Un colloque
Ce deuxième numéro de la revue Plumas propose un dossier sur l’écriture de l’enfermement qui réunit et complète les articles issus d’un colloque organisé par le laboratoire ReSO de l’Université Paul-Valéry, Montpellier III, et le CIRDOC – Institut occitan de cultura, les 28 et 29 janvier 2021 : « la littérature carcérale à travers les siècles et les langues ».
Ce colloque a été reporté à deux reprises, percuté de plein fouet par une crise sanitaire qui nous a réduit, concrètement, au confinement. Il est entré en résonance, de façon tout à fait inattendue, avec la triste réalité de la pandémie, du couvre-feu et des restrictions ; réalité qui fait écho, toutes proportions gardées, à des situations déjà vécues, en d’autres temps, d’autres lieux dont les différents travaux de recherche ici rassemblés témoignent.
Louis Bellaud
Un auteur de la période baroque occitane et son œuvre ont servi de point d’ancrage pour ce projet : il s’agit de Louis Bellaud, un sonnetiste provençal qui, comme nombre de ses contemporains, a fait l’expérience de la privation de liberté dans une tour de la ville de Moulins et dans les cellules du Palais Comtal d’Aix-en-Provence. La thématique carcérale est au cœur de son écriture, même lorsqu’elle semble s’en détacher, s’en éloigner, pour dire la soif de vivre libre, entouré d’amis, dans une Provence de désirs et de fêtes populaires.

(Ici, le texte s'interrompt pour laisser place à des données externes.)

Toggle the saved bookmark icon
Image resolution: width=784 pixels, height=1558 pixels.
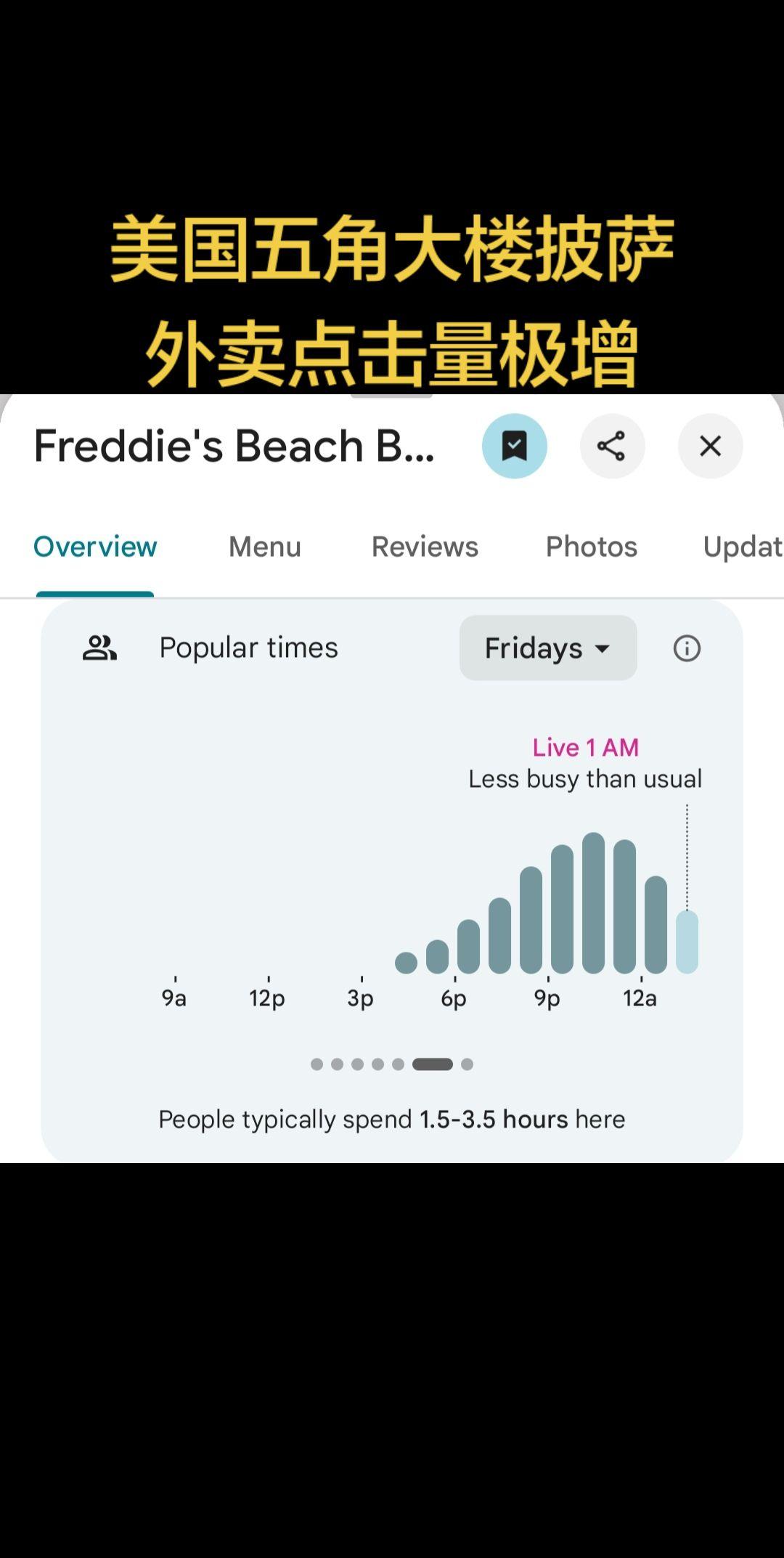[514, 446]
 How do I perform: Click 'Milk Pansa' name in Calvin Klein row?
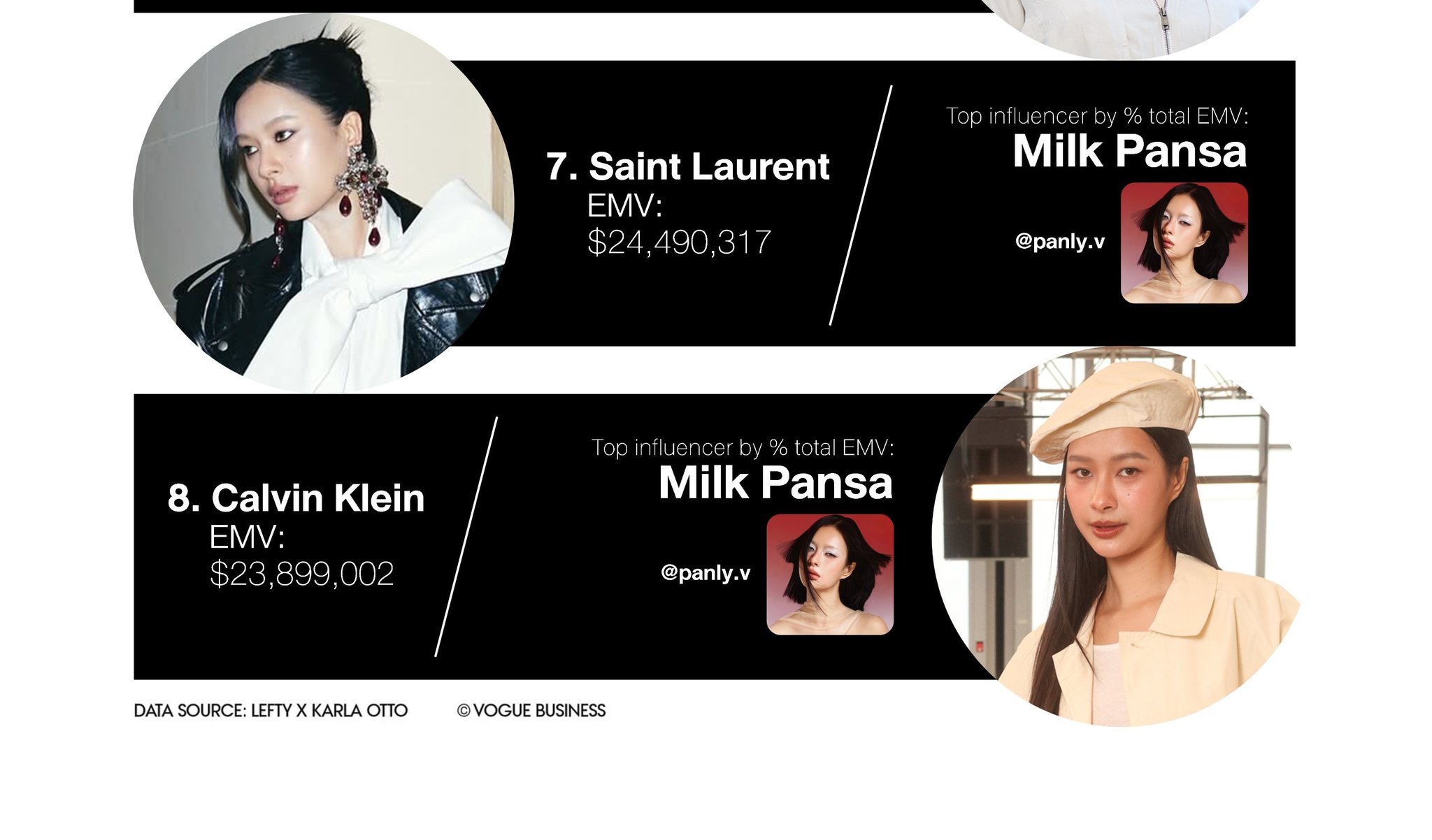click(775, 483)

Le CIRDOC - Institut occitan de cultura conserve l’un des exemplaires de ses Obros et Rimos (Œuvres et rimes), éditées en 1595. Un ouvrage précieux puisqu’il s’agit du premier livre imprimé à Marseille. Récemment, le CIRDOC, grâce au travail de Blandine Delhaye (responsable du département patrimoine écrit), a numérisé le texte et l’a mis à disposition du public via le lien suivant : https://www.occitanica.eu/items/show/109. Dans le cadre du projet de ce colloque, et en partenariat avec la bibliothèque du Musée Paul Arbaud d’Aix-en-Provence qui possède deux rares exemplaires du grand poème de la prison de Bellaud, Le Don-Don Infernal, ce travail a pu être complété. Désormais, l’ensemble de l’œuvre originale bellaudine est disponible en ligne, notamment les deux éditions du Don-Don, celle de 1588 : https://www.occitanica.eu/items/show/21963
et celle de 1602 : https://www.occitanica.eu/items/show/22005.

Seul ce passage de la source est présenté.